Case 2: Family Triangulation - Playing Children Against Each Other
David's story:
David's mother routinely compared him to his brother: "Your brother visits every week. Why can't you be more like him?" When David set boundaries about holiday expectations, his mother told his brother: "David says he's too busy for family. Can you talk to him?"
His brother, fed a one-sided narrative, called David: "Mom's really hurt. She's getting older. Can't you just make an effort?"
The triangulation pattern:
- The mother avoided direct communication about her expectations
- She recruited one child to pressure the other
- She created competition between siblings for "favorite child" status
- David was positioned as the problem without his perspective being heard
The impact: David felt guilty and confused. His brother's call suggested David was being unreasonable, but David's boundary (visiting twice monthly instead of weekly) was actually healthy. The triangulation prevented David and his mother from having an authentic conversation about expectations. It also damaged David's relationship with his brother, who became an unwitting flying monkey.
Case 3: Co-Parenting Triangulation - Children as Pawns
Michelle's story:
Michelle's ex-husband Tom used their 10-year-old daughter as a messenger: "Tell Mom she needs to pay for your soccer uniform." He shared adult financial grievances: "Daddy can't afford to take you to Disneyland because Mommy took too much money in the divorce."
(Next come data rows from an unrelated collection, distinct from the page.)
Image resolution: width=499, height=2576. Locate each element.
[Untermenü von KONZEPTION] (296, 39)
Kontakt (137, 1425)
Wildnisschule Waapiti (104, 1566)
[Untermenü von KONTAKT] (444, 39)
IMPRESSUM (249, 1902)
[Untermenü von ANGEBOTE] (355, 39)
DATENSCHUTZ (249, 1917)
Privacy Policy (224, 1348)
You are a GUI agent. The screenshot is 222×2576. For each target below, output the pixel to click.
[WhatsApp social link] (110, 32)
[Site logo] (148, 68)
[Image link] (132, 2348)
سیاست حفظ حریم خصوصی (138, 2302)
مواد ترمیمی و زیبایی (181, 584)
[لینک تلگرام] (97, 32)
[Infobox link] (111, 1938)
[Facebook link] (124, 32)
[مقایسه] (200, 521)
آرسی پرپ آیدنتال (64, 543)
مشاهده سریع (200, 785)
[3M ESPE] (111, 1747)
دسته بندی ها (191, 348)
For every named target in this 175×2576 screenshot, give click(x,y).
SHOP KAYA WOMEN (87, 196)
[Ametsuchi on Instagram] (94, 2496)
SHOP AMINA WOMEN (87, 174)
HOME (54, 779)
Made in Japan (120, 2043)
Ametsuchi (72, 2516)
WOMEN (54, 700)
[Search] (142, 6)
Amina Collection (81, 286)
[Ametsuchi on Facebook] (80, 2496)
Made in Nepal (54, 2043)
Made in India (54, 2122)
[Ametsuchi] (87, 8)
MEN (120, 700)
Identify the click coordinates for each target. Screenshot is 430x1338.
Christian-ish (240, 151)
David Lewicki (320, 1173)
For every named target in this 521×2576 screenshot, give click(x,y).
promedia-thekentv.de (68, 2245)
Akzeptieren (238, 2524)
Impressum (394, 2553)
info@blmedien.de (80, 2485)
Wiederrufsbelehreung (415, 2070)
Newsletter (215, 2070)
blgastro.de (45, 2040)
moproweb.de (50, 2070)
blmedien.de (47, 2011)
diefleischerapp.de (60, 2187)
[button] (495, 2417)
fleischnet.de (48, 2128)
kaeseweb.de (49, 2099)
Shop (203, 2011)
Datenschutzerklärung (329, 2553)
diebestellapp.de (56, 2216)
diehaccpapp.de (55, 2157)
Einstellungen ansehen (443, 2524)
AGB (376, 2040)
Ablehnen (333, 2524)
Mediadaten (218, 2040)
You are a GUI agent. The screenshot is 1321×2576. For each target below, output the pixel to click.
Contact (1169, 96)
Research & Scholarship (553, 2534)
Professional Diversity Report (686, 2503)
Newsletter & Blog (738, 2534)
He recruited his new girlfriend: "Emma is so much better with the kids than your mom ever was. Don't you have more fun at my house?"
The triangulation pattern:
- Tom avoided direct co-parent communication with Michelle
- He inappropriately burdened their daughter with adult financial information
- He created competition between households using the new girlfriend
- He positioned himself as the victim of Michelle's "unreasonableness"
The impact: Their daughter developed anxiety, afraid to tell her mother about fun times at Dad's house (fearing it would hurt Mom) and afraid to tell her father about missing her mother (fearing it would hurt Dad). She became the emotional caretaker of both parents. Michelle documented the triangulation and eventually received a custody modification limiting Tom's ability to communicate through their child.
5. The Scapegoat Triangle
Blaming a third party for their behavior:
"My mother makes me feel guilty if I don't visit every Sunday."
"My boss is so demanding I'm too stressed to deal with your complaints."
"The kids need so much that I don't have energy for you."
Purpose:** Deflect accountability for choices onto others while positioning themselves as powerless victims.
6. The Referee Triangle
Constantly involving others to mediate or judge:
"Let's ask your father what he thinks about this."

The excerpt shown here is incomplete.